Verilen metin:
........
Öte yandan, şunu da ifade etmemiz gerekir ki kalkınma salt ekonomik bir mesele ve veri seti olarak ele alınacak olursa siyaseten antidemokratik rejimlerin ve yönetimlerin de aklanması riski açığa çıkar çünkü kalkınma salt ekonomik bir içerikle tanımlanacak olursa, pekâlâ baskı ve zor yoluyla otoriter veya totaliter bir rejim de ekonomik kalkınma hedeflerine ulaşmış olabilir, dahası özellikle ağır sanayileşme gibi hamlelerin muhalefetin var olmadığı otoriter ve totaliter sistemlerde -ki dünyada böyle örnekleri vardır- daha hızlı sonuçlar verdiği de pek çok kez deneyimlenmiştir. Dolayısıyla, kalkınmanın salt ekonomik bir mesele olarak ele alınması, siyasal alandan, özgürlükten ve demokrasiden söz edilmemesi bir ülkedeki rejimin niteliğinin de anlaşılmasında önemli bir göstergedir ve maalesef, Türkiye açısından baktığımızda bu gösterge çok iç açıcı değildir. Bugün devlet-piyasa-toplum ilişkilerinin uluslararası alanda yeniden dizayn edildiği tarihsel bir aralıktan geçerken, uluslararası alana baktığımızda korumacı politikalar daha da gelişirken, hatta ticaret savaşlarının başlayacağı gibi öngörüler her geçen gün daha fazla dillendirilir ve tartışılırken On Birinci Kalkınma Planı da On İkinci Kalkınma Planı da bu tartışmalara uygun bir şekilde maalesef hazırlanmamıştır yani önümüzdeki beş yılı planlayanlar dünyadaki olası gelişmelere ve değişimlere duyarlı bir planla karşımıza çıkmamıştır. Yani Adalet ve Kalkınma Partisi hatada ısrar etmektedir, ekonomi olarak tarif edilen alanın kendinden menkul bir gerçek olduğu fikrini sahiplenme hatasına düşmektedir, kalkınmayı salt birtakım makroekonomik sayısal verilerin alçaltılması ya da yükseltilmesi olarak görme yanlışını sürdürmektedir. Hâlbuki, yapılması gereken, ekonomi ile siyaseti birbirinden ayırmadan, her iki alanı bir arada ele alan bir refah ve gelişme düzeyini hedeflemektir. Unutulmamalıdır ki demokrasi olmadan adil ve sağlıklı ekonomi olmaz, ikisinden birinden feragat etmek zorunda değiliz; hem demokrasi hem de ekonomi birlikte, bir arada gelişebilir, hem özgürlüğe ve eşitliğe hem de maddi refaha ve zenginliğe bir arada ulaşılabilir ancak ne yazık ki On İkinci Kalkınma Planı böylesi bir bakış açısından mahrum bir biçimde yazılmıştır. Dünya bugün sağlıklı kalkınmayı konuşmaktadır ama biz bundan çok uzakta duruyoruz.
........
Gösterilen içerik:
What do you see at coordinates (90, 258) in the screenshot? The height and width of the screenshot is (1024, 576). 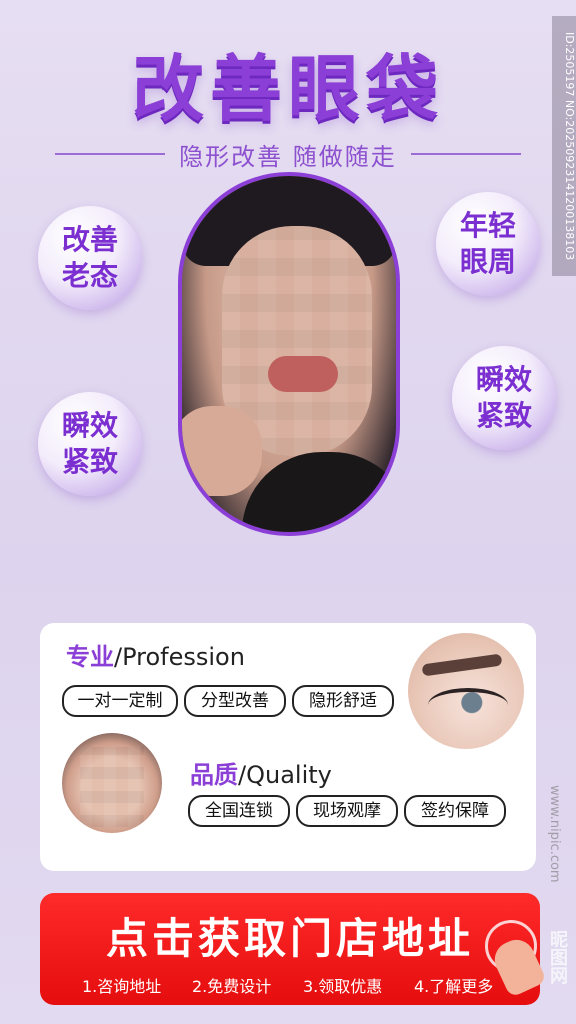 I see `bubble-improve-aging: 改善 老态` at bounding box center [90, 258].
........
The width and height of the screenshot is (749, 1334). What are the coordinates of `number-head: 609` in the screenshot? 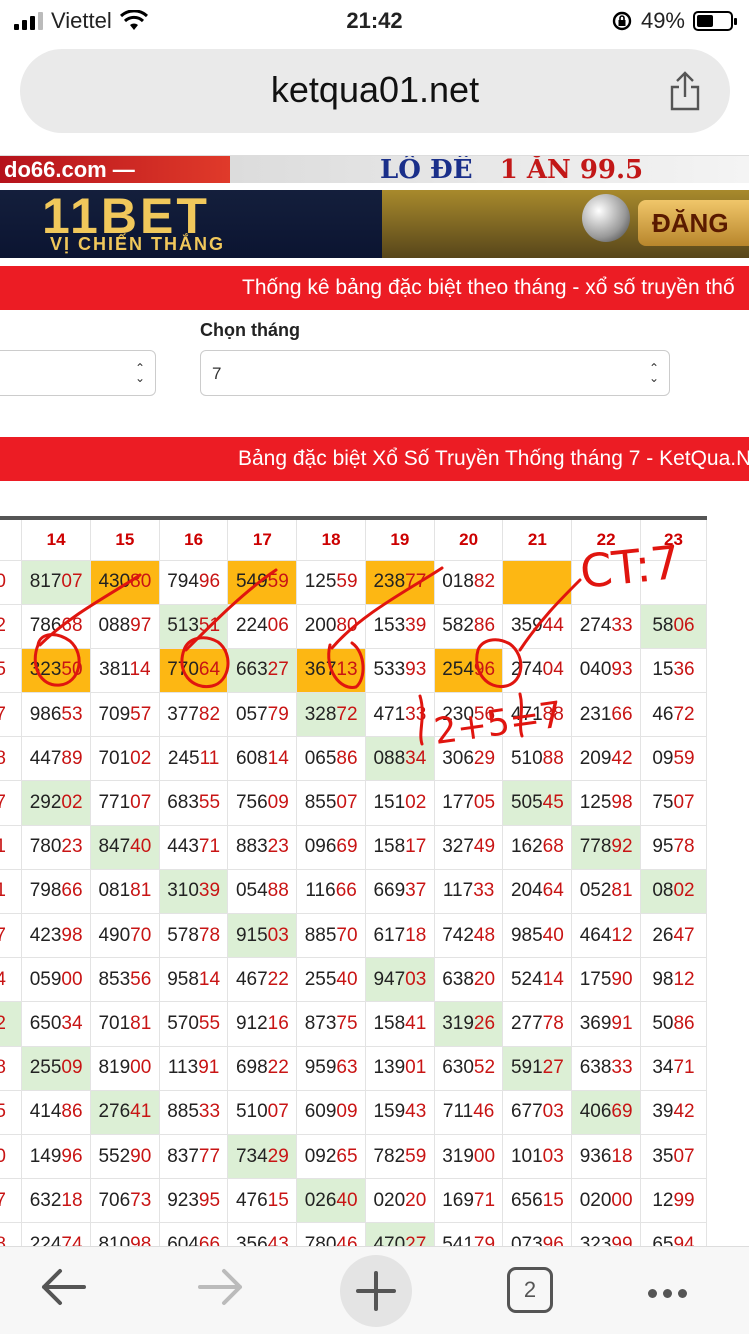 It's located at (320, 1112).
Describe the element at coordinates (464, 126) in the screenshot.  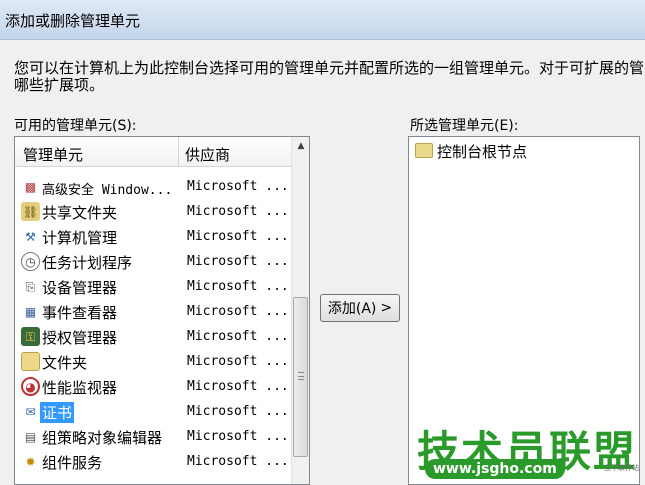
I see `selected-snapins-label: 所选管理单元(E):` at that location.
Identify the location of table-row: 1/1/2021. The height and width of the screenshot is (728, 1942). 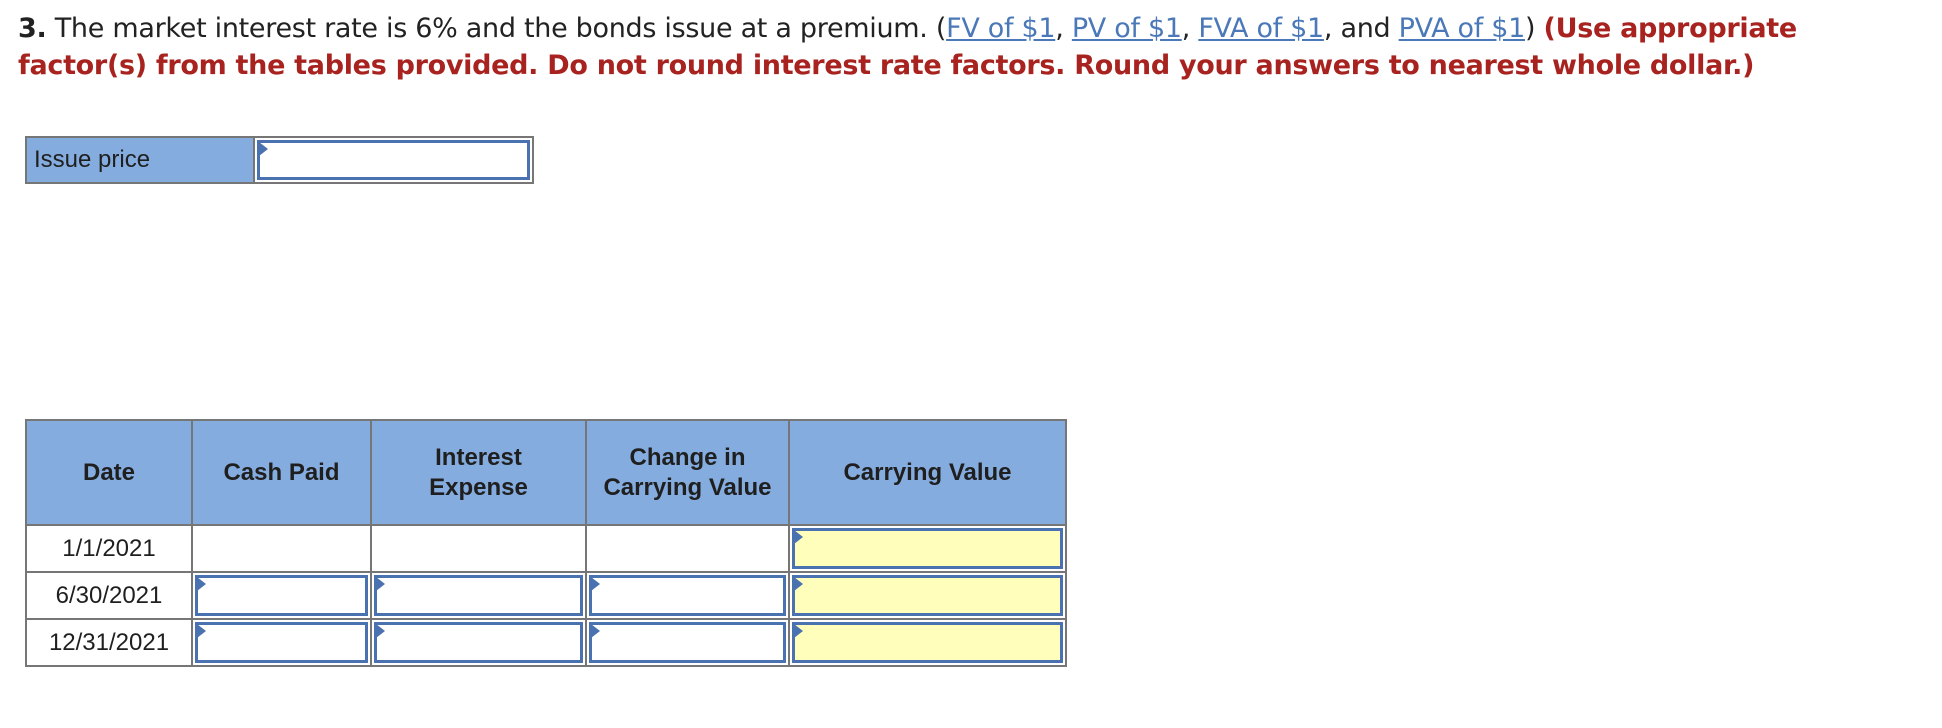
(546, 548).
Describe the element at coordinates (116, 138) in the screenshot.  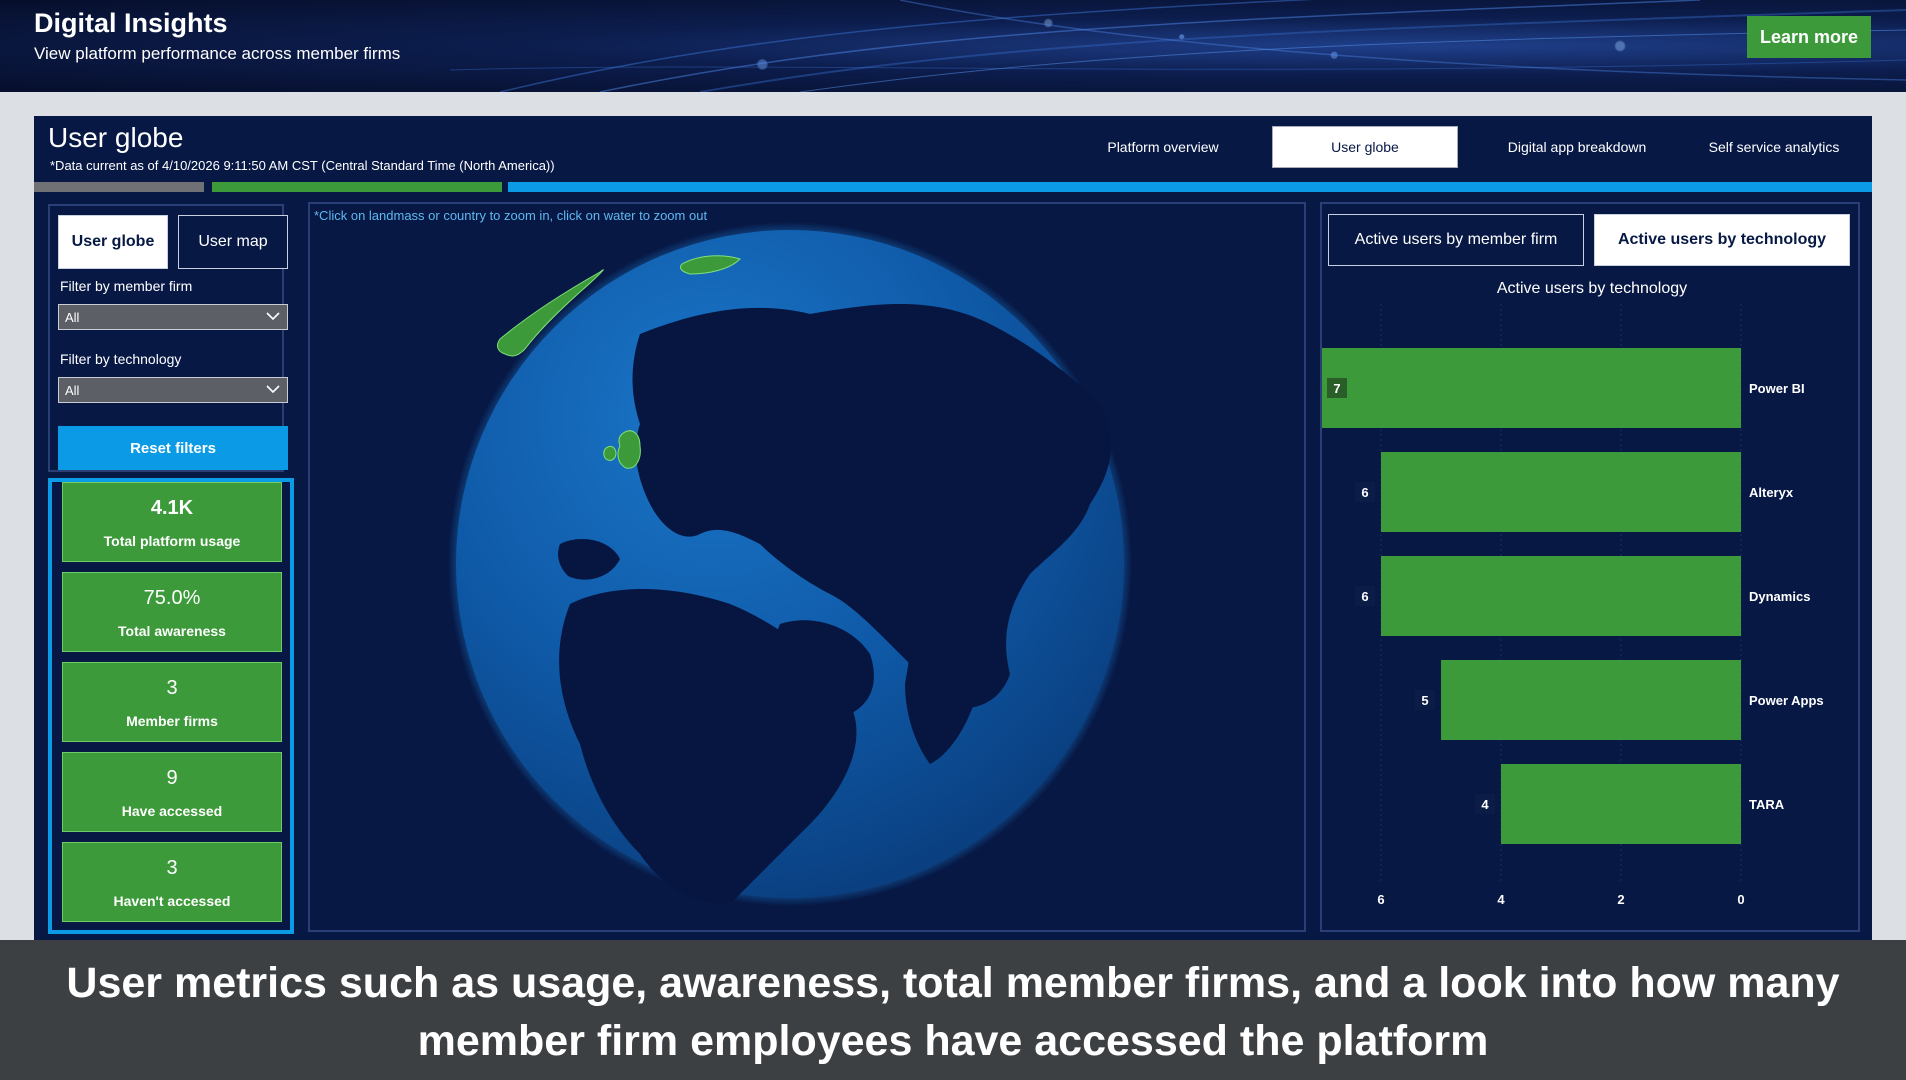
........
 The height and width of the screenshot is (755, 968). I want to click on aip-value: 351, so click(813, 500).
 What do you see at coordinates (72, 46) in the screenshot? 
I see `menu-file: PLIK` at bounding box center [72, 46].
........
Bilgileri kullanarak:
• 1. Aşağıdaki ifadelerin kalkınma planlarıyla ilgili metinle uyuşup uyuşmadığını belirtin. Her biri için evet ya da hayır deyin ve kararı belirleyen sözleri metinden aynen alıntılayın.
(a) Ağır sanayileşme gibi hamleler, muhalefetin bulunmadığı otoriter ve totaliter sistemlerde daha hızlı sonuç vermiştir.
(b) On İkinci Kalkınma Planı, dünyadaki olası gelişmelere ve değişimlere duyarlı biçimde hazırlanmıştır.
(c) Demokrasi ile ekonomiden birinden vazgeçmek zorunludur.
• 2. Kalkınma planlarıyla ilgili metni, son cümlesinin ardından kaldığı yerden sürdürerek yazın.

Görev yanıtları:
• 1.
(a) Evet: "özellikle ağır sanayileşme gibi hamlelerin muhalefetin var olmadığı otoriter ve totaliter sistemlerde -ki dünyada böyle örnekleri vardır- daha hızlı sonuçlar verdiği de pek çok kez deneyimlenmiştir"
(b) Hayır: "On Birinci Kalkınma Planı da On İkinci Kalkınma Planı da bu tartışmalara uygun bir şekilde maalesef hazırlanmamıştır"
(c) Hayır: "ikisinden birinden feragat etmek zorunda değiliz"

• 2.
Diğer temel bir itiraz noktamız ise hedeflerle ilgilidir. On İkinci Kalkınma Planı, Türkiye'nin ekonomik kalkınmasını, istihdam artışını, enflasyon kontrolünü ve diğer temel ekonomik göstergelerde büyümesini öngörmektedir ancak bu hedeflerin ulaşılabilirliği konusunda ciddi şüphelerimiz vardır. Nereden çıkarıyoruz bu şüpheleri? Adalet ve Kalkınma Partisinin geçmiş planlama hedeflerinin gerçekleşmemiş olması bize bu planın da uygulanabilir olmayacağını göstermektedir, şüpheler buradan kaynaklanmaktadır. Yani Adalet ve Kalkınma Partisi iktidarı istikrarlı bir öngörüsüzlük iktidarı hâline gelmiştir, temel özelliği hâline gelmiştir.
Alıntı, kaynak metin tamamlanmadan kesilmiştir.